2. Societal and Climate Change - Deriving information products from diverse data and sensor networks


EK © UFZ

Urban Water Resilience: Interdependent Infrastructure and Institutions for Water Security and Equity

Candidate: Elisabeth Krüger

Advisors: Prof. Dietrich Borchardt (UFZ), Prof. Suresh Rao, Prof. David Johnson (Purdue University)

Committee members & co-members: Prof. Jim Jawitz, Chris McCarty (University of Florida), Prof. David Yu, Zhao Ma (Purdue University), Prof. Karin Frank (UFZ)

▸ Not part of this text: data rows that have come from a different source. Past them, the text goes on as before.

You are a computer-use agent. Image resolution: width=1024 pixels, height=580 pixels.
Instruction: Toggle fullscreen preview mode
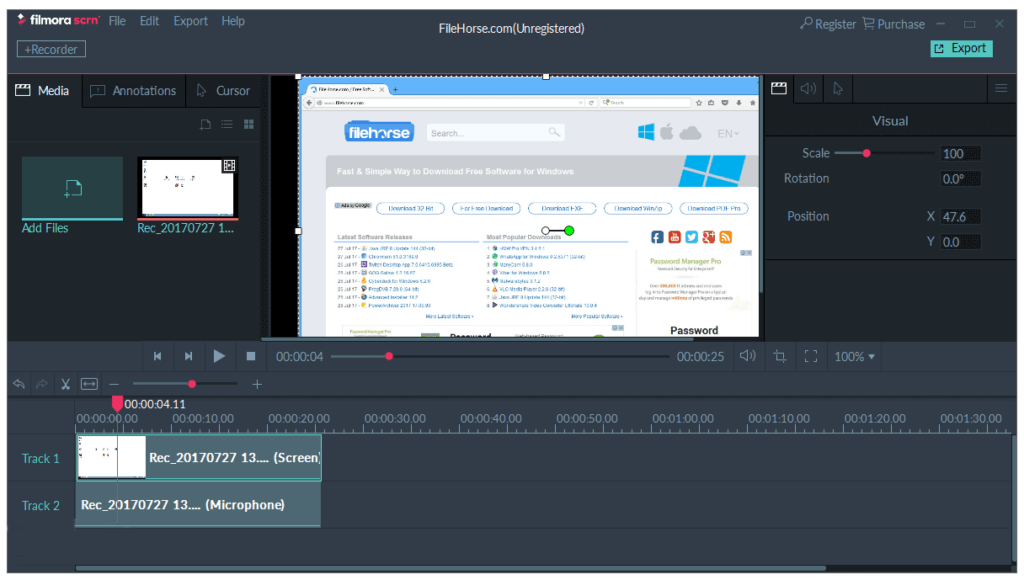pyautogui.click(x=811, y=356)
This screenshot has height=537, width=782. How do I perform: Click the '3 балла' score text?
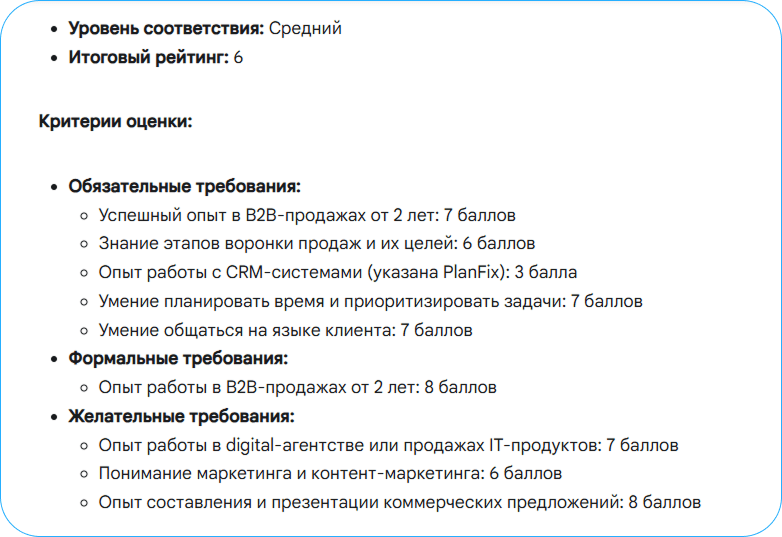pyautogui.click(x=546, y=272)
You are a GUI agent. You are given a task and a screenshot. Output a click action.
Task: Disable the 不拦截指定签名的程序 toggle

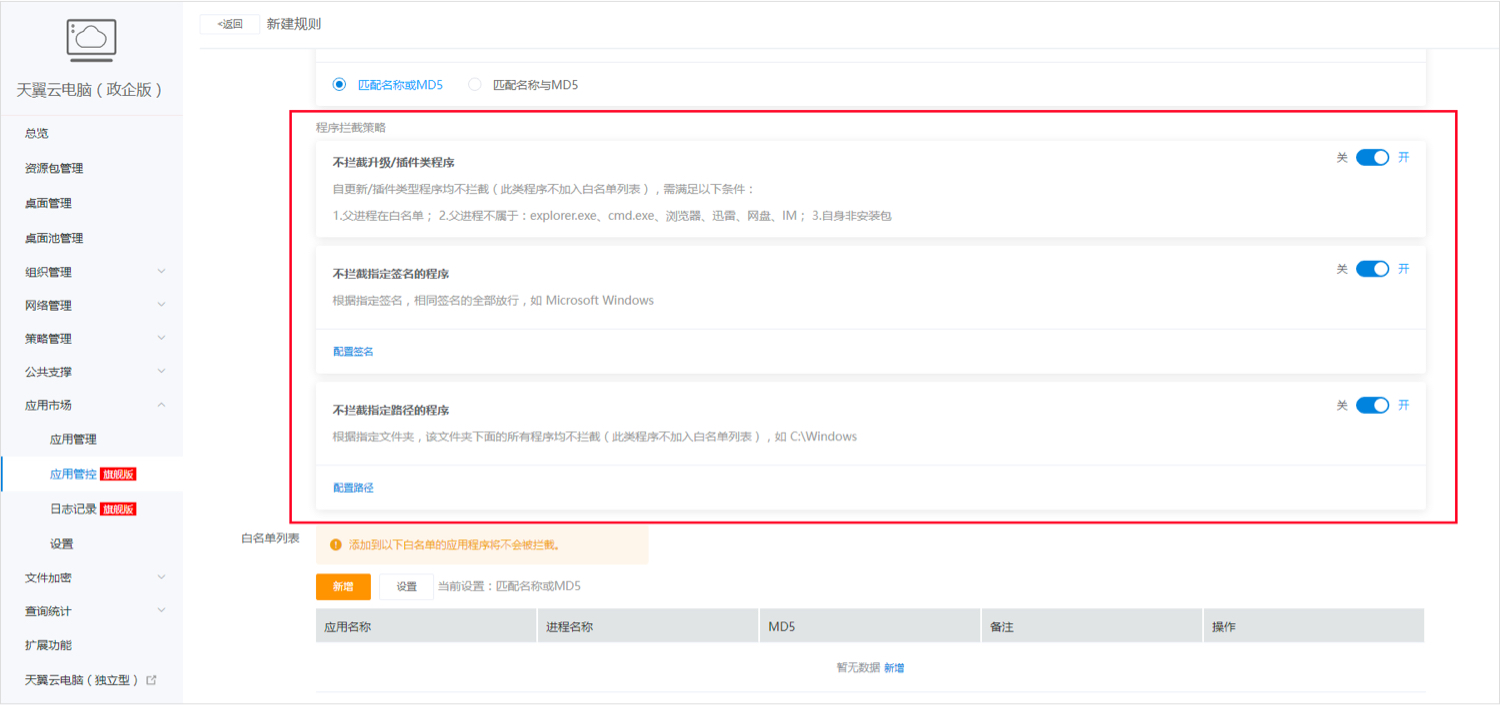1370,268
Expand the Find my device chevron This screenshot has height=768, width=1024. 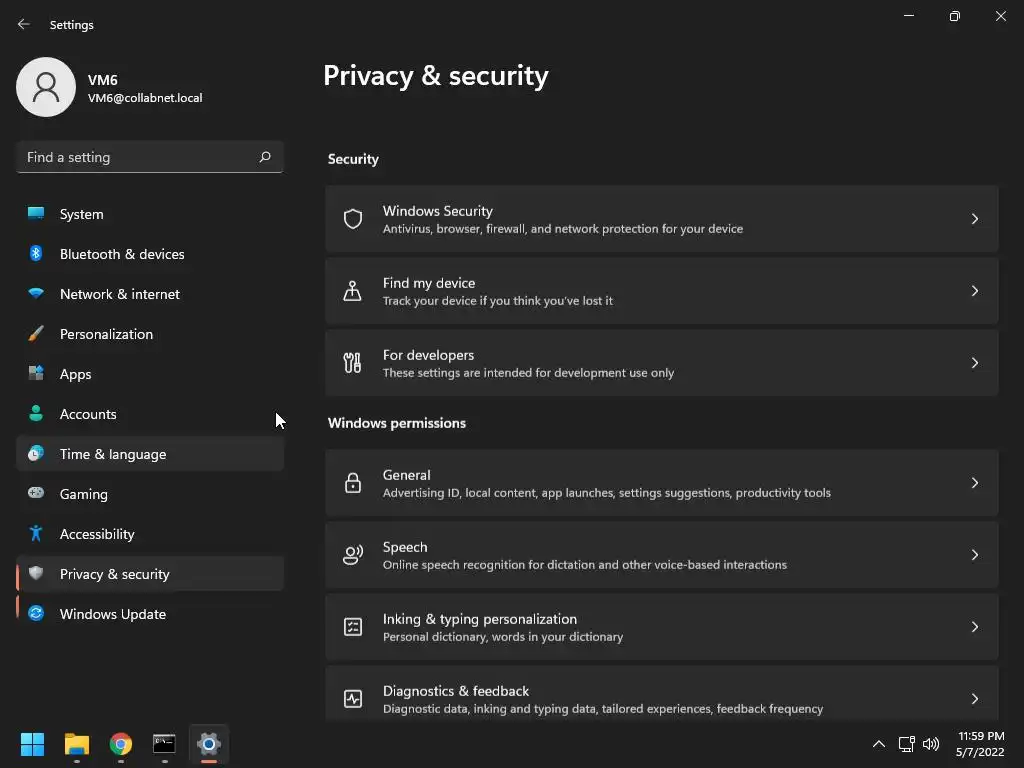click(975, 291)
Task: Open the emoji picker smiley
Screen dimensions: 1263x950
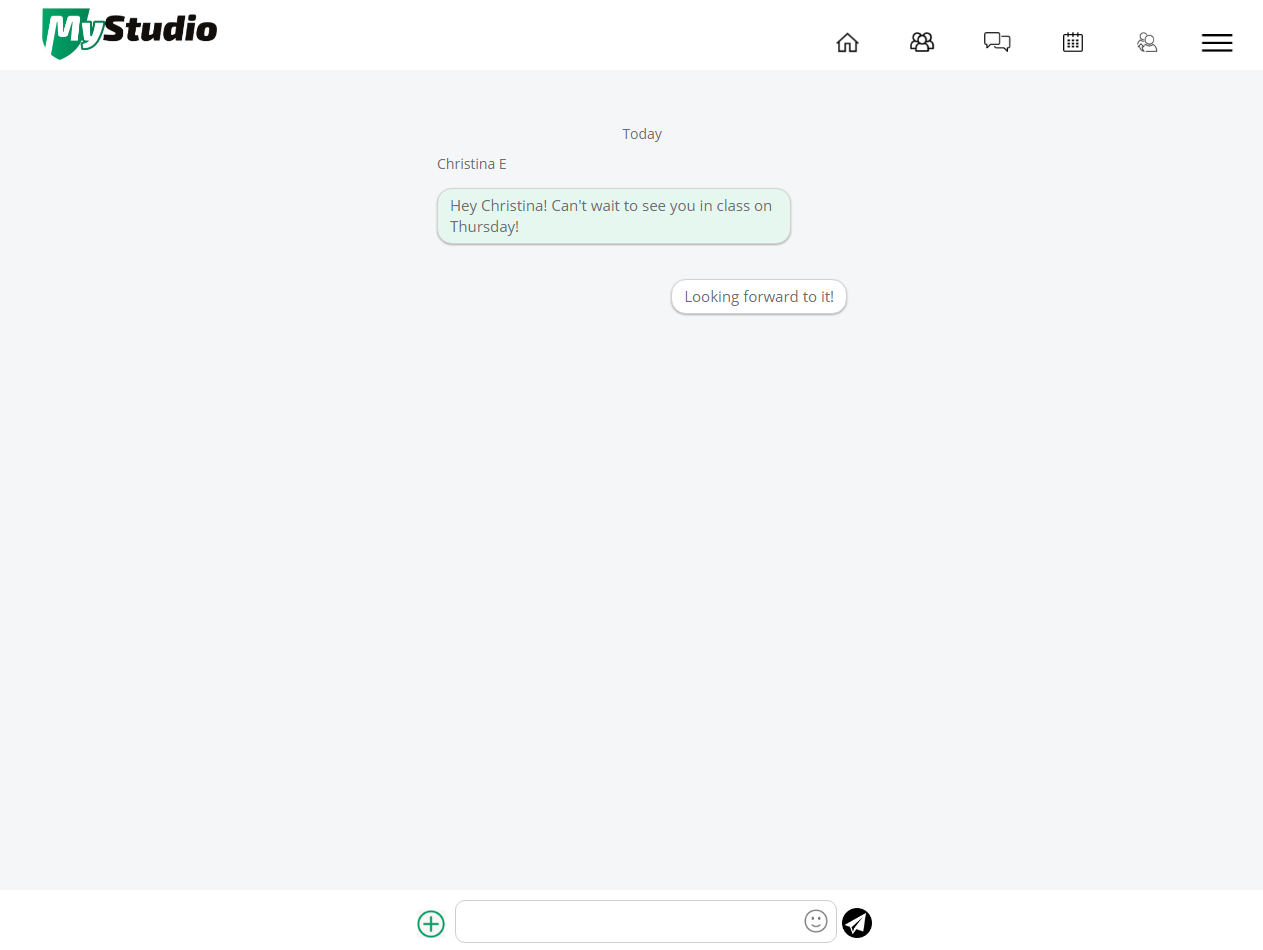Action: [x=816, y=921]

In a growing and increasingly urbanizing world, cities are faced with challenges to the reliable provision of public services, which are provided by critical infrastructure systems (CIS). These include: transportation, water, energy, and IT networks. Many cities in developing countries (Asia, Africa and South America) are faced with rapid population growth through rural-urban migration or influx of refugees from neighboring regions that experience crises. As CIS age, they degrade, and they need to continuously grow and adapt, in order to provide services to the increasing population. Furthermore, many of these cities already have to contend with water scarcity issues and inequality of access within the urban communities, and environmental changes and emerging competition for resources may further exacerbate both types of problems. While these cities often have restricted financial and technological resources, they need to find effective ways in order to adapt to system changes without making decisions that may lead to cascading effects and put the system at risk of failure of the socio-technical system in the medium-term or collapse of the environment it draws its resources from. Much of the engineering analysis of CIS resilience to date is centered on empirical metrics derived on CIS response to a single “shock” (i.e., loss of service, and recovery to initial state). Urban services are often regarded as single-sector processes as regulated by segmented regulatory and decision-making bodies, and management is grounded on a normative ideal of the formal sector being the main, if not the only player in providing urban services, and keeping social adaptive capacity, together with the informal sector as a black box at best.
While it is recognized in the scientific literature that the informal sector plays an important role in the resilience of complex systems, as it can act quickly and effectively when needed (Salt and Walker, 2012), a quantification of this role remains absent. Also lacking is an understanding of the role played by the informal social structures and the social capital that is derived from them, and the role of such networks in developing coping strategies to contend with the dysfunctional or unreliable CIS and formal institutions.
Improvements in the level of service are often measured as an average rate (over a certain time period and certain neighborhood), neglecting aggravating inequalities in time and space, and for different social groups affected by insufficiencies in urban water services. Topology (structure) and services (functions) of CIS networks are determined by a set of procedures and decision-making cascades embedded in social networks on different levels among 1) decision makers, 2) service-providers and 3) service users. Interdependent social and technical networks of CIS are embedded into their environment, and hence are subject to external shocks originating in their environment (e.g. droughts, in-migration, or other international dynamics), as well as to non-linear effects and inter-relations of processes taking place on different space and time scales within the different urban sectors and on the different levels of the social networks. We will extend the analysis of single shocks to recovery from emerging (e.g., climate change), persistent (population shocks), and multiple shocks.